ÖNCÜŞEHİR – Cumhuriyet Halk Partisi’nin (CHP) 21. Olağan Kurultayı, birçok tartışmayı ve tepkiyi beraberinde getirdi. Bu kurultaya yönelik en dikkat çekici eleştirilerden biri, eski CHP Genel Başkanı Deniz Baykal’ın kızı Aslı Baykal tarafından yapıldı. Aslı Baykal, babası Deniz Baykal’ın isminin kurultayda anılmaması konusundaki rahatsızlığını belirten oldukça sert ifadeler kullandı.
Aslı Baykal’ın paylaşımında yer alan ifadeler ise durumu ortaya koyuyor. “Darbe ile kapatılmış CHP’nin 2. kez açılmasını sağlayan ve miras bıraktığı siyaset şeklini artık bitirmek üzere oldukları CHP genel başkanı Deniz Baykal’ın ismini kurultayda anamayanlar kadar buna sessiz kalan delegeler ve tüm partililer de siyaseten bitmiştir” diyerek ilk sözlerini sarf etti. Bu cümle, geçmişte yaşanan siyasi olayların hatırlatılmasıyla birlikte, CHP’nin tarihine vurgu yapıyor.
Aslı Baykal, konuşmasında partinin içinde bulunduğu durumu eleştirerek, “Yönetime karşı sesini çıkaramayan, aday yapılma umudu ile bekleşen bir topluluk kalmıştır geriye yalnızca” ifadelerine yer verdi.

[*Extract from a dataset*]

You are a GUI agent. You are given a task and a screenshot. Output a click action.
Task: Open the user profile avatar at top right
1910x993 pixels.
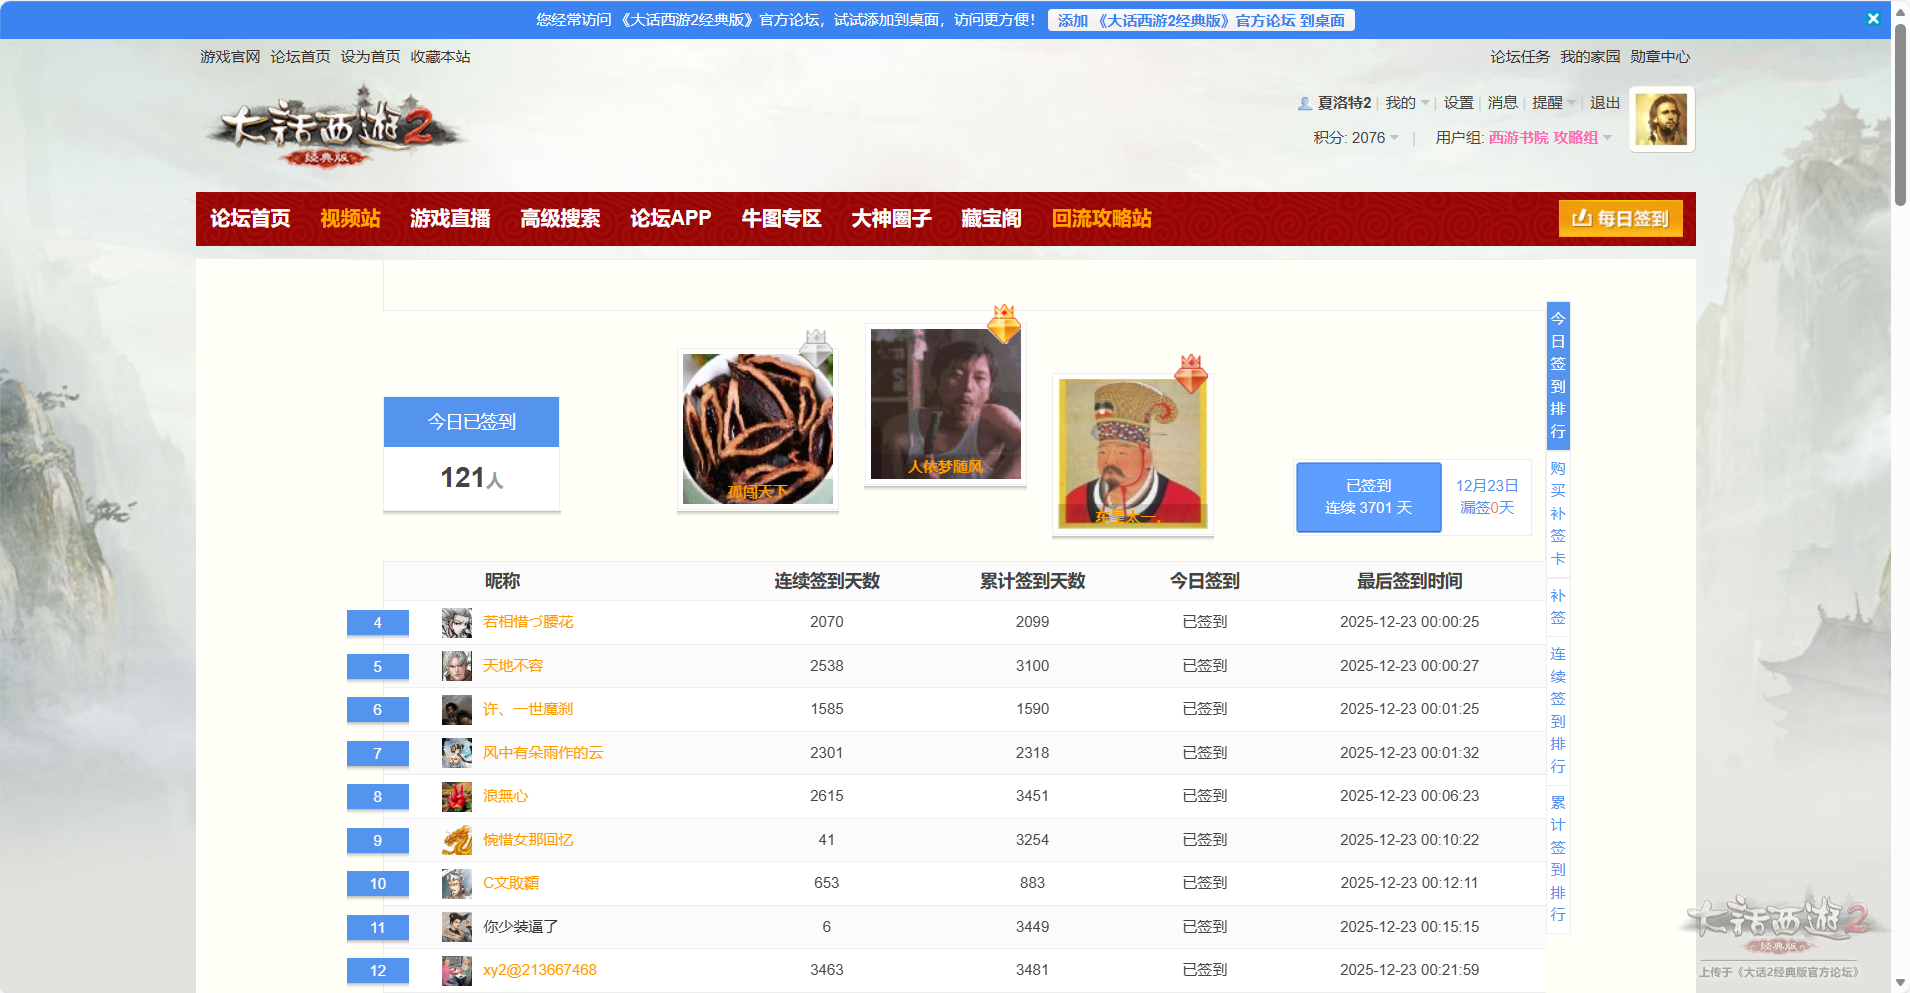(x=1661, y=119)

Bu durum, delegelerin ve partililerin kolektif bir irade ortaya koyamamaları anlamına geliyor. Baykal, topluluğun yalnızca bir bekleyiş içinde olduğunu ve herhangi bir eleştiri ya da alternatif bir öneri getiremediklerini belirtiyor. Böylece, mevcut siyasi atmosferin pasifleştiğine dikkat çekmiş oluyor.
Aslı Baykal, politikayı yalnızca çıkar uğruna yapan bir zihniyetin hakim olduğunu iddia ederek, “Siyaseti topluma hizmet, veya ideoloji değil çıkar için yaptıklarının ve partilerinde doğru-yanlış hakkında ses çıkarabilecek herhangi bir düzeyde herhangi bir eleman kalmadığının göstergesidir” dedi. Bu ifade, CHP içindeki eleştirilerin ve alternatif seslerin susturulduğu, ideallerden uzaklaşıldığı anlamına geliyor. Baykal, bu durumun partinin geleceği açısından ciddi bir tehdit olduğunu vurgulamakta.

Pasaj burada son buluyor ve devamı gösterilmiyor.